> Teks Bacaan:
******

Senin, 30 April 2018

Bangkitlah homo sapiens dari Aceh (Manusia si Pemikir dari Aceh)!

Tu-ngang Iskandar

Menceritakan tentang Aceh di hadapan kawan-kawan mahasiswa Aceh di Yogyakarta adalah suatu malu tersendiri bagi saya. Karena saya yakin bahwa pemuda-pemudi yang belajar ke luar Aceh telah membekali dirinya dengan identitas yang mapan tentang keAcehan, setidaknya pengetahuan yang cukup tentang realitas yang terjadi di Aceh saat ini, sebelum kemudian menunjukkan diri di hadapan oran-orang dari berbagai penjuru lain dan menyampaikan sesuatu tentang Aceh.

Walau sejujurnya saya juga ikut khawatir dalam berpikiran seperti di atas, karena sangat mungkin juga bahwa yang hadir di sini adalah kepala-kepala boh leupieng (kelapa yang dilobangi tupai atau yang labil berpegang pada tangkainya), yang hanya melakukan prosesi belajar karena di dorong oleh gaya-gayaan semata, agar dianggap keren dari kampung halamannya, agar dilihat sebagai orang yang memiliki pikiran atau otak. Namun pada kenyataannya hanyalah tengkorak tanpa isi, yang sangat mudah dimasuki oleh berbagai angin jahat dan liar dari tempat-tempat sampah, hingga tidak mampu mendeteksi dirinya sendiri sebagai manusia si pemikir (homo sapiens), dan lebih layak ditendang ke sana ke mari seperti halnya bolaboh leupieng.

Manusia si pemikir dari Aceh (homo sapiens Aceh), menjadi harapan terakhir masyarakat Aceh atas berbagai kehancuran di Aceh, baik yang telah terjadi maupun yang sedang berlangsusng. Bahwa tiada jalan lain yang harus ditempuh untuk mengangkat orang Aceh ke tempat yang lebih menjanjikan, kecuali dengan sebuah kecerdasan dan kebijaksanaan (hasil berfikir) yang mapan. Apalagi kaum berpendidikan, yang jelas harus menggunakan otaknya itu untuk mengubah keadaan buruk menjadi baik, dan bukankah otak kita itu tidak sekedar untuk mengisi ruang kosong dalam tempurung kepala kita? Maka gunakanlah.

Pengembangan berfikir tentu bisa diukur dari cara kita bersikap terhadap lingkungan atau reaksi untuk berbagai ilmu pengetahuan yang terdapat di sekitar kita. Kepekaan terhadap sumber-sumber ilmu yang bergerak seperti dari pergaulan sosial ataupun dari sumber-sumber tetap lain seperti buku-buku sangat berpengaruh dalam mengasah berfikir dan membentuk karakter diri. Seseorang yang hanya menghabiskan waktu dengan bermain game di tempat tidur sehabis pulang kuliah tentu akan berbeda tingkat intelektualnya dibandingkan dengan orang yang memilih bergaul sambil berdiskusi tentang berbagai hal. Begitupun dengan orang-orang yang hanya sibuk bergaul, tanpa menyempatkan diri membaca buku-buku penting. Kenyataan bahwa orang-orang terbaik selalu muncul dibalik meja-meja diskusi dan rak buku.

******

> Petikan Daftar:
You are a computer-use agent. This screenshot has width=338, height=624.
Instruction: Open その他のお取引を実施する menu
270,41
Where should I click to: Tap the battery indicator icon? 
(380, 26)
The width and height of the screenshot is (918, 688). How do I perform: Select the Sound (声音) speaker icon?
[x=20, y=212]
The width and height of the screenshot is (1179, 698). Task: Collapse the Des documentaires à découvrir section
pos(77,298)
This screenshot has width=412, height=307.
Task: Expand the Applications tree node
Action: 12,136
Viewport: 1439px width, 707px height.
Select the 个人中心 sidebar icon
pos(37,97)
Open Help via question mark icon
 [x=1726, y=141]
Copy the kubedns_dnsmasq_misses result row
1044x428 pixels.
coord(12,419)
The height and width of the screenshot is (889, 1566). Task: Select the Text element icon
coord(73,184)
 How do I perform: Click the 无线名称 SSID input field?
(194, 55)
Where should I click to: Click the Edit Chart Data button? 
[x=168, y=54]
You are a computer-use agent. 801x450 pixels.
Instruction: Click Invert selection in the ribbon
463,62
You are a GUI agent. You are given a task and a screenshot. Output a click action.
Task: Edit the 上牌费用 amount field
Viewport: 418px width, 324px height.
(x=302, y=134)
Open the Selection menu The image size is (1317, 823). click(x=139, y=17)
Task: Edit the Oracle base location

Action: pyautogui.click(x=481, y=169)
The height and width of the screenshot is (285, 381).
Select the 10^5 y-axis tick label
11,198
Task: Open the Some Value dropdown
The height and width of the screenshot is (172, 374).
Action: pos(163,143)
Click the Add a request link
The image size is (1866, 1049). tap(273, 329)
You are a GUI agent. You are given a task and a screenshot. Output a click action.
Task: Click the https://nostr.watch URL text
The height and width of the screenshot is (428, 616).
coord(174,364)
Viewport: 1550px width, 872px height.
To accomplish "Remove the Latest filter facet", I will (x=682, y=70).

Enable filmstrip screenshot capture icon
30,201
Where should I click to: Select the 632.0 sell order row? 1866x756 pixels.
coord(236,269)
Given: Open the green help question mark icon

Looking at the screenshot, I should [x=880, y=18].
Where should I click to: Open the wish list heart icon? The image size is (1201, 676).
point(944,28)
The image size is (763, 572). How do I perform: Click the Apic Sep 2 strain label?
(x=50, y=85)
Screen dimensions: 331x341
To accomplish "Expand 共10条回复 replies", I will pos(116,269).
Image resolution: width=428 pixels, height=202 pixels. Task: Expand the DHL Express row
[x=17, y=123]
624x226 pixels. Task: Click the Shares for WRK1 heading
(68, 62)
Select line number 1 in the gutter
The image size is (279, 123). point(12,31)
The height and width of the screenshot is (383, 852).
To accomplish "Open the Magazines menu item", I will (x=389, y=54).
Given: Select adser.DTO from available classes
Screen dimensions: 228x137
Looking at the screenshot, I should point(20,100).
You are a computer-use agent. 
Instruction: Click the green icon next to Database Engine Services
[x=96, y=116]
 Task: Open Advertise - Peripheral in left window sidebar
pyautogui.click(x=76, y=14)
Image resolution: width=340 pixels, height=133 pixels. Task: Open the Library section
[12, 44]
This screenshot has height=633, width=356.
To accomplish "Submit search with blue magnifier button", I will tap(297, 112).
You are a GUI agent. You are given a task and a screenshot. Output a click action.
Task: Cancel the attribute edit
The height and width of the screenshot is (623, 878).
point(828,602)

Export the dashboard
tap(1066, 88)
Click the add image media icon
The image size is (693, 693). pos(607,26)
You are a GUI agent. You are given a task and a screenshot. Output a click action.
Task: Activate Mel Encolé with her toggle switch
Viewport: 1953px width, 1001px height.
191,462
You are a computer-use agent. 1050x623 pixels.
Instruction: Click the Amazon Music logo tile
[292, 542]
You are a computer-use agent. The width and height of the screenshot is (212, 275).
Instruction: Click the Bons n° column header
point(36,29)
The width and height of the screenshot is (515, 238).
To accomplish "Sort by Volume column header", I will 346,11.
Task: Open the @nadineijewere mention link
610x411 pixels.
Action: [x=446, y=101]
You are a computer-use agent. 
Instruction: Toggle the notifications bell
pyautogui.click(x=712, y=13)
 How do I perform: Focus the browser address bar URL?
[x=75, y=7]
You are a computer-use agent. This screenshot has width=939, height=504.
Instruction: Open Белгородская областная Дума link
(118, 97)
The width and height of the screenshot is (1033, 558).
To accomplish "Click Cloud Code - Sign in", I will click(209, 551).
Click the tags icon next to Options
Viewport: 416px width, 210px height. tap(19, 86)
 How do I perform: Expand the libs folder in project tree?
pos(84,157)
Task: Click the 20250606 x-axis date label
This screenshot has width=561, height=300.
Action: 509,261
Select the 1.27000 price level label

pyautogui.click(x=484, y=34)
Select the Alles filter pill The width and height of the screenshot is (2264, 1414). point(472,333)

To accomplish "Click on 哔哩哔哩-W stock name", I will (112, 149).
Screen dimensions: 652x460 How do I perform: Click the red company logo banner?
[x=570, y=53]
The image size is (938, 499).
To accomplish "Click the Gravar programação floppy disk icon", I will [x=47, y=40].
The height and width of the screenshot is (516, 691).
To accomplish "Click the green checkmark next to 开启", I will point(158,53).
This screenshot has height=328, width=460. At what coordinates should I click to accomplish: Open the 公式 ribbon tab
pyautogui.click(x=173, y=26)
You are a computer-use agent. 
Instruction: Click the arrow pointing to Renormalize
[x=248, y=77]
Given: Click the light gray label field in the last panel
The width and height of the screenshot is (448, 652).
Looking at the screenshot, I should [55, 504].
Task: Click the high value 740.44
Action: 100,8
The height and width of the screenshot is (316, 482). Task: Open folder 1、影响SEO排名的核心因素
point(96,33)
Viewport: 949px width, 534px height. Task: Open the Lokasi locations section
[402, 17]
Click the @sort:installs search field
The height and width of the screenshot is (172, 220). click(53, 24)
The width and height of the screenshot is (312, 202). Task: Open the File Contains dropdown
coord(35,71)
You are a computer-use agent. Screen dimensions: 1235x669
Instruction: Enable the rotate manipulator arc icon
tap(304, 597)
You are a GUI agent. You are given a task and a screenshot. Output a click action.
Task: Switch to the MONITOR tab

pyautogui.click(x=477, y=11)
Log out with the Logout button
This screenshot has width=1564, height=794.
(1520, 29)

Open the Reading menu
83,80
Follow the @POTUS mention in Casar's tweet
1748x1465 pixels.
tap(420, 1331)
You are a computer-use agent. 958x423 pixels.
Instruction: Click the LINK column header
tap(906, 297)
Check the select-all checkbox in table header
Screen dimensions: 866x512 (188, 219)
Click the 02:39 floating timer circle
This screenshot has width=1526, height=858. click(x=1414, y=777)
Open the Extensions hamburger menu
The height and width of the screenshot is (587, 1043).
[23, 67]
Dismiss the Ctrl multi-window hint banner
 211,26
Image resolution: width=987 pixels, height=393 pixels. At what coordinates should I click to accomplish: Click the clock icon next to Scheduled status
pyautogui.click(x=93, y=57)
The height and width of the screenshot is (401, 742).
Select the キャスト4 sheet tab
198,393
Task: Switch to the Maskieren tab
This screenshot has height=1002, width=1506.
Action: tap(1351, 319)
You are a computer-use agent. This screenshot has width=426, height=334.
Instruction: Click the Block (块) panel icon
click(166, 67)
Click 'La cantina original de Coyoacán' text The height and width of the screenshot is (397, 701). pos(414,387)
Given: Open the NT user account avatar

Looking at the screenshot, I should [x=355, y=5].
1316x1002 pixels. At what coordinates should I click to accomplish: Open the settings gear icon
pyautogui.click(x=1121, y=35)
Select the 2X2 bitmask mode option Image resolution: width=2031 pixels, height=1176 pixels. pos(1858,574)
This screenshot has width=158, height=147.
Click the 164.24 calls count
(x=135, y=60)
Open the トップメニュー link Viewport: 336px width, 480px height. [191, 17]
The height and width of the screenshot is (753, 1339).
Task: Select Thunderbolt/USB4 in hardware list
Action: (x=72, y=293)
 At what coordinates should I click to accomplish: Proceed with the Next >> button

******

> Instruksi Tugas:
**A)** Rangkumlah teks tentang manusia pemikir dari Aceh dalam dua kalimat.
**B)** Menurut teks tentang manusia pemikir dari Aceh, apa yang dimaksud dengan boh leupieng?
**C)** Tentukan apakah setiap pernyataan berikut sesuai dengan teks tentang manusia pemikir dari Aceh, lalu kutip kata-kata teks yang menjadi dasar jawaban: (i) Penulis merasa malu menceritakan tentang Aceh di hadapan mahasiswa Aceh di Yogyakarta. (ii) Orang yang bermain game sepulang kuliah memiliki tingkat intelektual yang sama dengan orang yang bergaul sambil berdiskusi. (iii) Buku-buku digolongkan sebagai sumber ilmu yang bergerak.

> Jawaban yang Diharapkan:
**A)** Manusia pemikir dari Aceh dipandang sebagai harapan terakhir masyarakat Aceh atas berbagai kehancuran, sebab tidak ada jalan lain untuk mengangkat orang Aceh ke tempat yang lebih menjanjikan selain kecerdasan dan kebijaksanaan yang mapan. Pengembangan berpikir dapat diukur dari sikap terhadap lingkungan dan kepekaan terhadap sumber ilmu, dan orang-orang terbaik selalu muncul di balik meja diskusi dan rak buku.

**B)** Kelapa yang dilobangi tupai atau yang labil berpegang pada tangkainya.

**C)**
(i) Ya: "Menceritakan tentang Aceh di hadapan kawan-kawan mahasiswa Aceh di Yogyakarta adalah suatu malu tersendiri bagi saya."
(ii) Tidak: "tentu akan berbeda tingkat intelektualnya dibandingkan dengan orang yang memilih bergaul sambil berdiskusi tentang berbagai hal."
(iii) Tidak: "dari sumber-sumber tetap lain seperti buku-buku"